Bouveret exerçait un tel ascendant sur ses patients qu’il réussit à collecter les dons nécessaires à l’expansion de son groupe sanitaire. Personne ne lui résistait, tout le monde savait qu'il aurait recours à lui un jour ou l'autre. En 1929, il inaugura un nouvel hôpital, « pourvu d’un appareil radiographique », et il se mit à radier aux rayons X toutes les plaies qui résistaient à sa pharmacopée. Il ouvrit également une Goutte de Lait et organisa des cours de puériculture dans les grandes classes de filles pour s’assurer des aides infirmières. Cette Goutte de Lait devint tout un symbole. On raconte qu’au début, en l’absence de lait en poudre, on ne s’intéressait pas à la religion du… lait. Des femmes musulmanes allaitaient des nourrissons juifs ou chrétiens et le contraire. Il ouvrit enfin une école de sages-femmes dont les noms entrèrent dans la légende procréatrice de Mogador au point que pendant des décennies il n'était pas un être normalement constitué qui ne savait qui avait assisté sa mère à le mettre au monde. Bouveret sillonnait l’arrière-pays à cheval. Partout, il était reçu comme une… lumière. Les cheikhs, les rabbins, les caïds s'en remettaient à ses diagnostics et se prêtaient à ses traitements. Sa première campagne a été de combattre la lèpre et ses infirmiers couraient les hameaux pour vacciner la population.

Le brave médecin serait sûrement passé à la postérité sans tache malgré ses radiations qui devaient se révéler cancérigènes si, en 1922, il ne lui avait pas pris l’envie d’écrire un petit guide destiné aux médecins du Protectorat où il accentuait, dans une veine passablement antisémite, les traits de ses patients juifs. L’ouvrage suscita une telle émotion parmi les gens de la casbah que le médecin se vit interdire l’accès au très selective Club anglais ouvert aux seules personnes dans les veines desquelles coulait du sang plus ou moins européen ou en voie de le devenir. Il dut nuancer ses thèses, rétablir leur contexte et même retirer son ouvrage de la circulation pour recouvrer sa réputation d’ami et protecteur des juifs. Dans cette histoire, le malheureux médecin se révélait peut-être plus mogadorien qu’antisémite : « Cédant au besoin d’écrire que tous ceux qui veulent se distinguer éprouvent à Mogador », remarque la pertinente Allégrina Lévy, directrice de l’école de l’Alliance, « le docteur Bouveret vient d’écrire un livre qui lui fait le plus grand tort. » Ses détracteurs, plus mogadoresques que mogadoriens, montraient visiblement, dans leur chômage technique, une propension à lui chercher des poux antisémites (qui couvaient, il est vrai, sous le képi du Protectorat) puisque son guide incrimine les mœurs des musulmans autant que des juifs. Un demi-siècle plus tard, les anciens de Mogador restaient unanimes dans leur dévotion pour le médecin et sa gracieuse épouse qui soutenait son œuvre civilisatrice en distribuant gratuitement des mouchoirs aux morveux dans les écoles.

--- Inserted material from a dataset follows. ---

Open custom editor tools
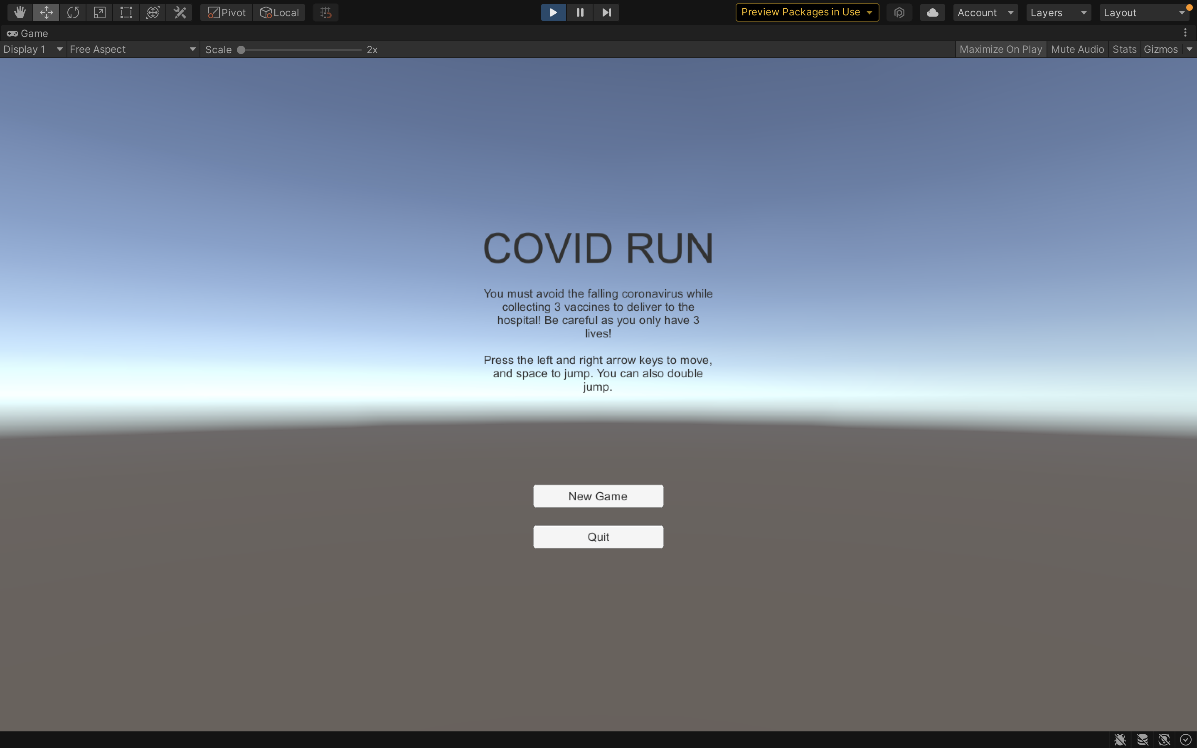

Charles Bouveret régna sur la santé des Mogadoriens de 1913 à 1948. Le jour de ses obsèques, sa dépouille posée sur un char tiré par deux chevaux harnachés de deuil accomplit une dernière tournée de la ville dont il s’était épris. Les notables devant, le peuple de ses ressuscités derrière, les écoliers dans la rue, les araucarias s’inclinèrent sur le passage du cortège tandis que ma mère versait une larme qui n’a cessé de perler à mon œil pour avoir déçu ses attentes de me voir m’orienter vers la médecine et demander ma mutation à… Essaouira.